One group is suing over concerns related to the survival of two breeds of salamanders, while others hope to avoid project delays and environmental destruction.

AUSTIN, Texas — Multiple groups are suing the Texas Department of Transportation over its proposed Oak Hill Parkway project.

On Monday, nonprofit Save Our Springs Alliance (SOS) filed a lawsuit against the Texas Department of Transportation (TxDOT) and the U.S. Fish & Wildlife Service, stating that the organizations violated the Endangered Species Act (ESA).

In that lawsuit, SOS said TxDOT failed to ensure that its proposed Oak Hill Parkway will not jeopardize the survival of the Barton Springs Salamander and Austin Blind Salamander, through "its reliance on [the U.S. Fish & Wildlife Services'] unlawful concurrence" and TxDOT's "failure to reinitiate consultation in light of new information about the project's impacts."

TxDOT has said the proposed project may affect but is not likely to adversely affect the salamanders.
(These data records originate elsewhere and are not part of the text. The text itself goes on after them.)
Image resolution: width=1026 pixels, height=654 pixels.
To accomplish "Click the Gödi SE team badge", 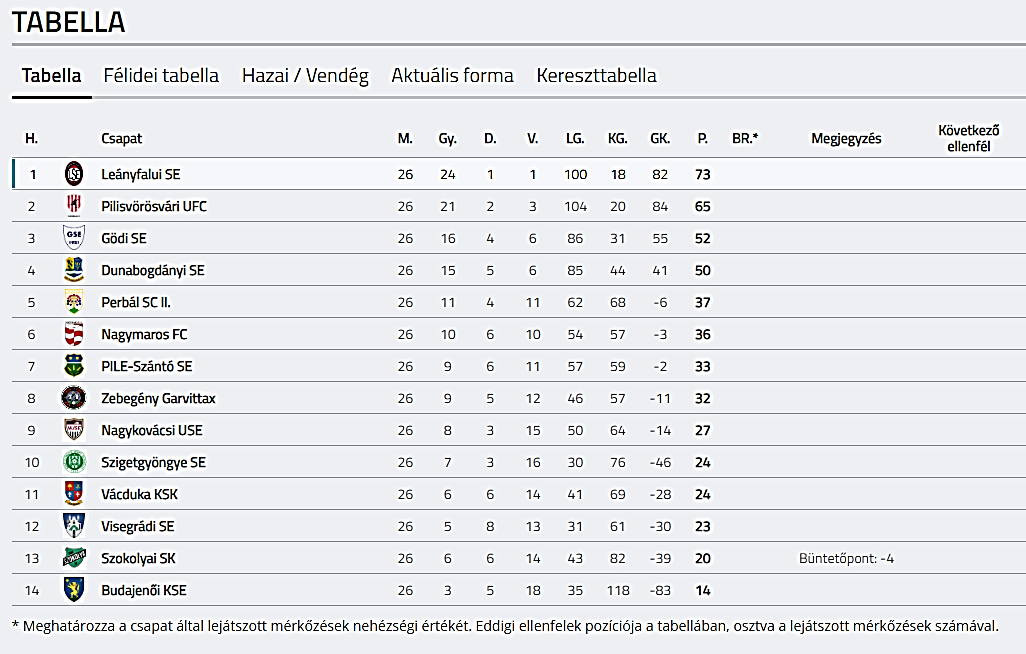I will click(x=74, y=238).
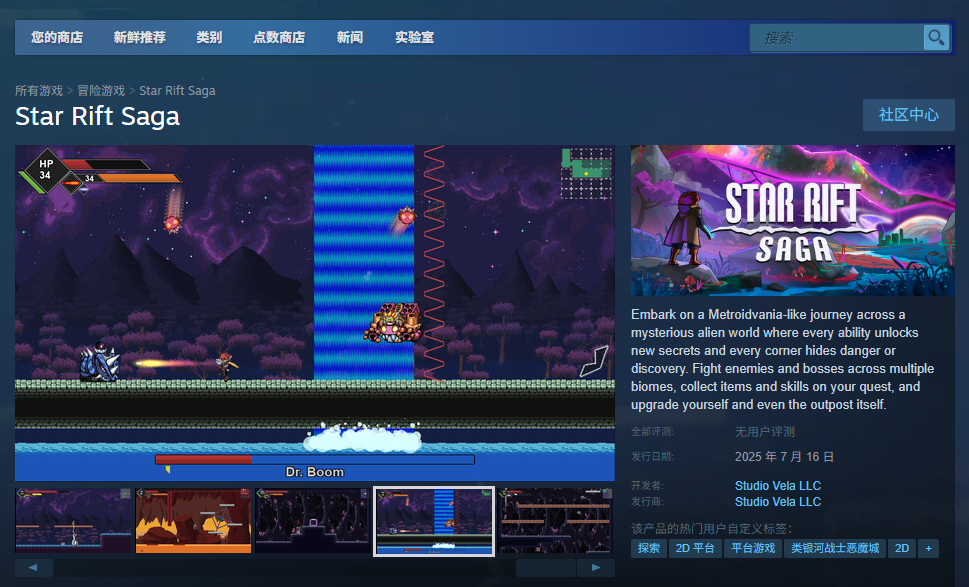This screenshot has height=587, width=969.
Task: Open the 类别 categories menu
Action: point(209,37)
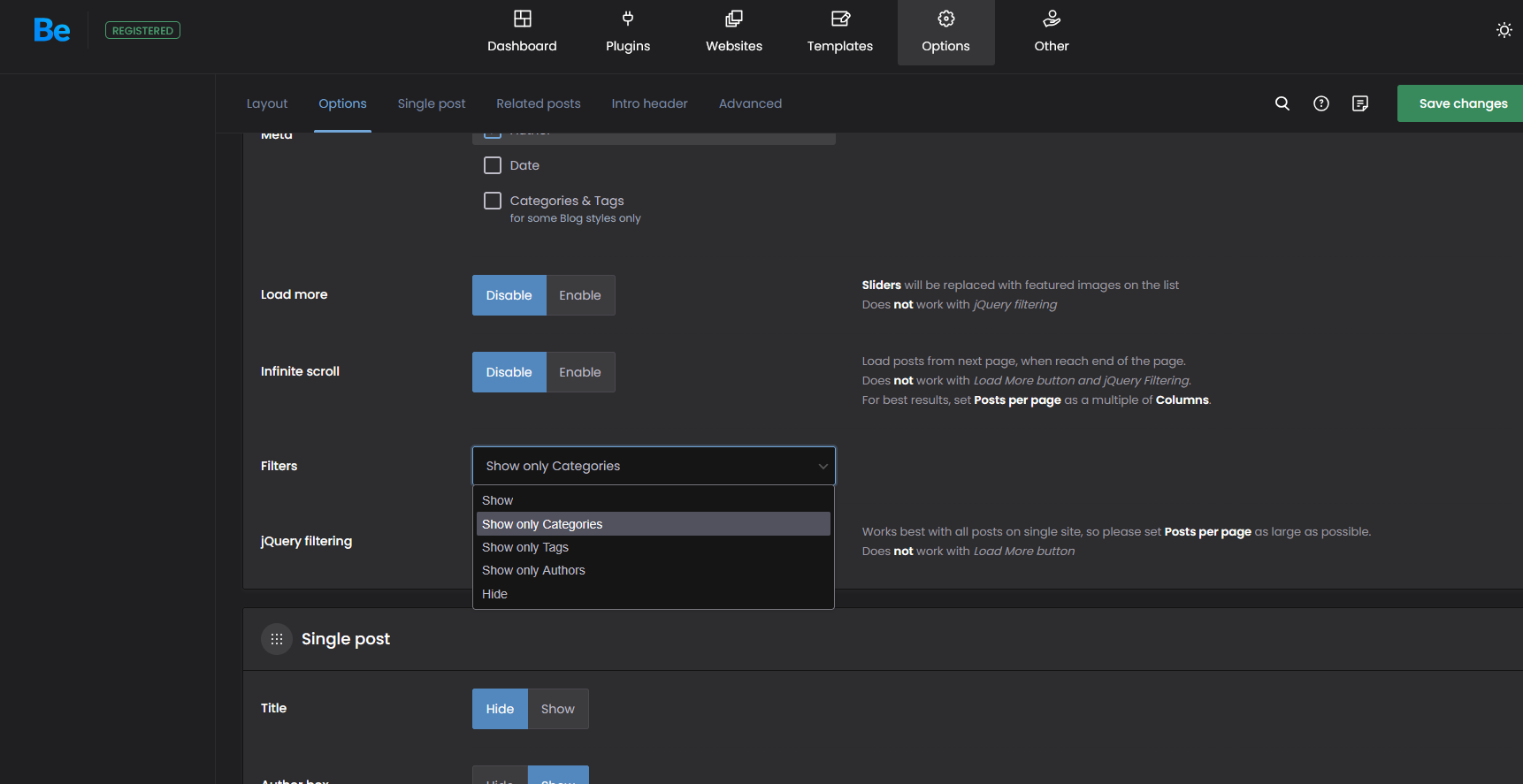Viewport: 1523px width, 784px height.
Task: Set Infinite scroll to Enable
Action: pyautogui.click(x=579, y=372)
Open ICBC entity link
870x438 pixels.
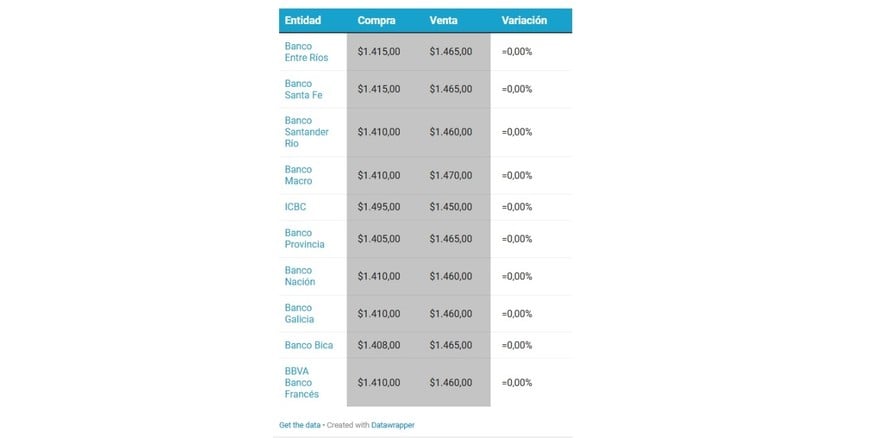295,207
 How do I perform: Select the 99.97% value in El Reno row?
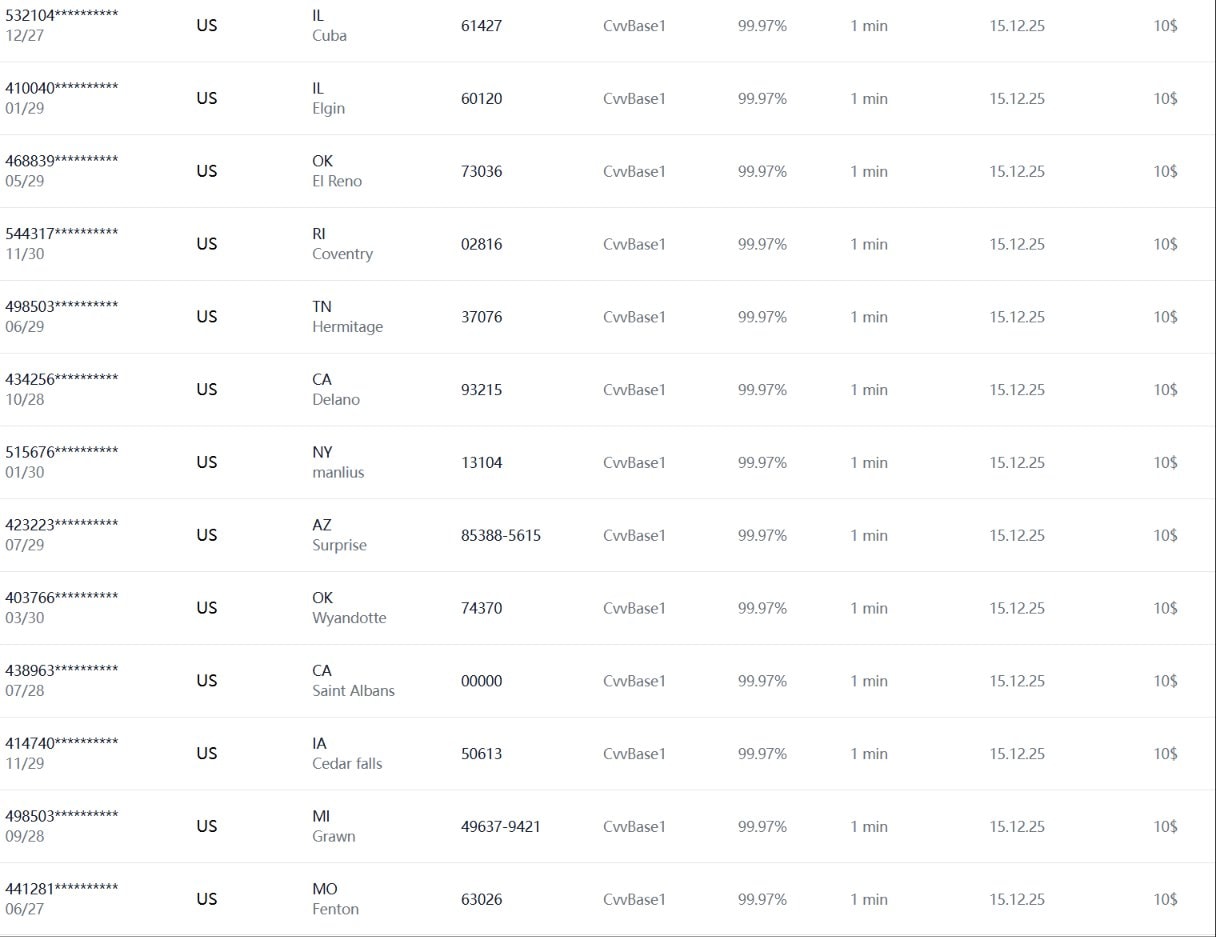(762, 171)
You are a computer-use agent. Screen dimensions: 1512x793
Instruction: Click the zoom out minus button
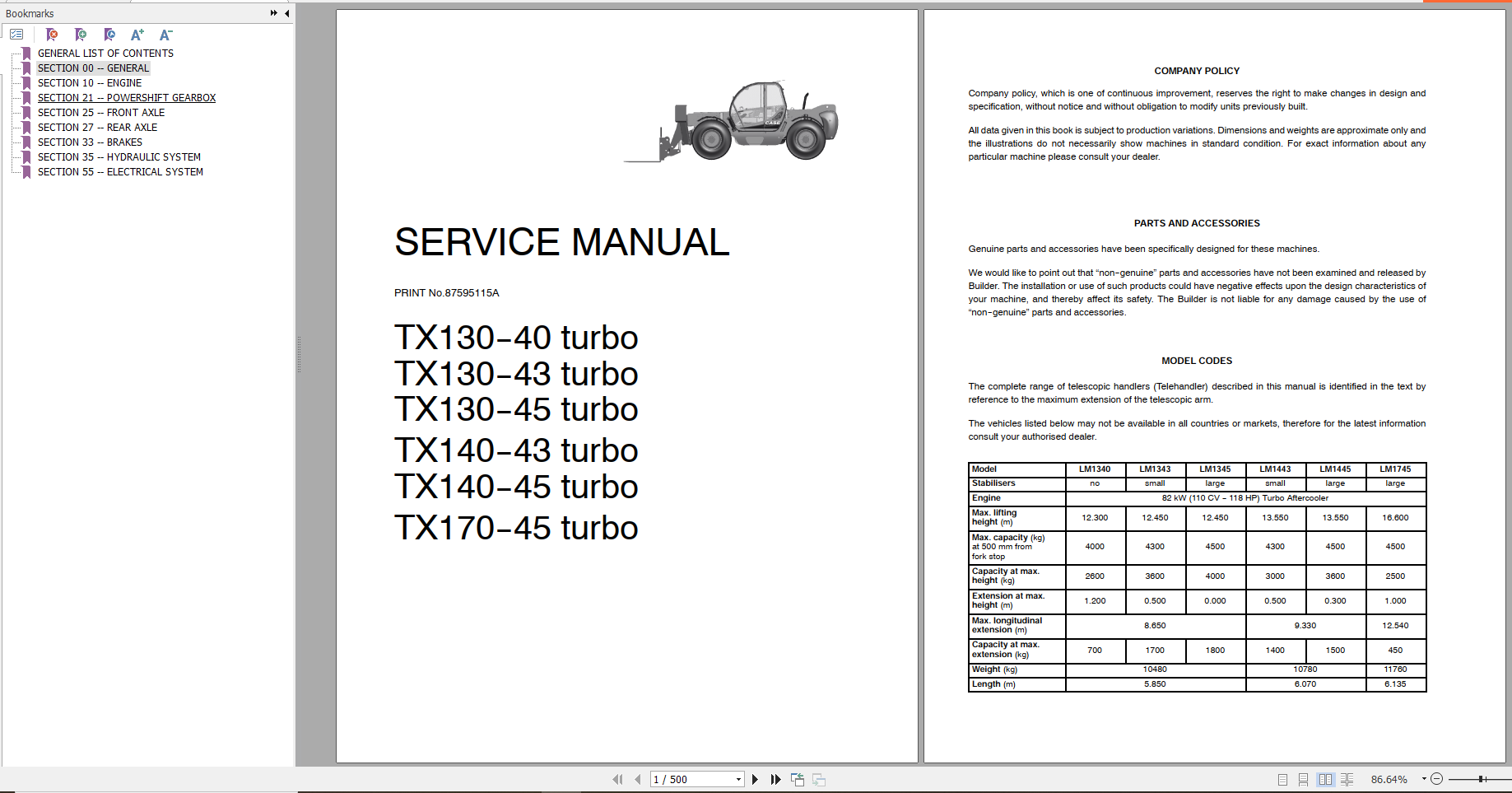[x=1437, y=779]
The Oak Hill Parkway project would expand the area known as the "Oak Hill Y" to up to 12 lanes in some locations and would include 2.65 miles of ground excavation, averaging 25 feet deep – within the recharge zone of the Barton Springs part of the Edwards Aquifer. SOS said the salamanders depend on those underground waters and "changes in water quality and flow patterns can render aquatic habitat unsuitable" for them.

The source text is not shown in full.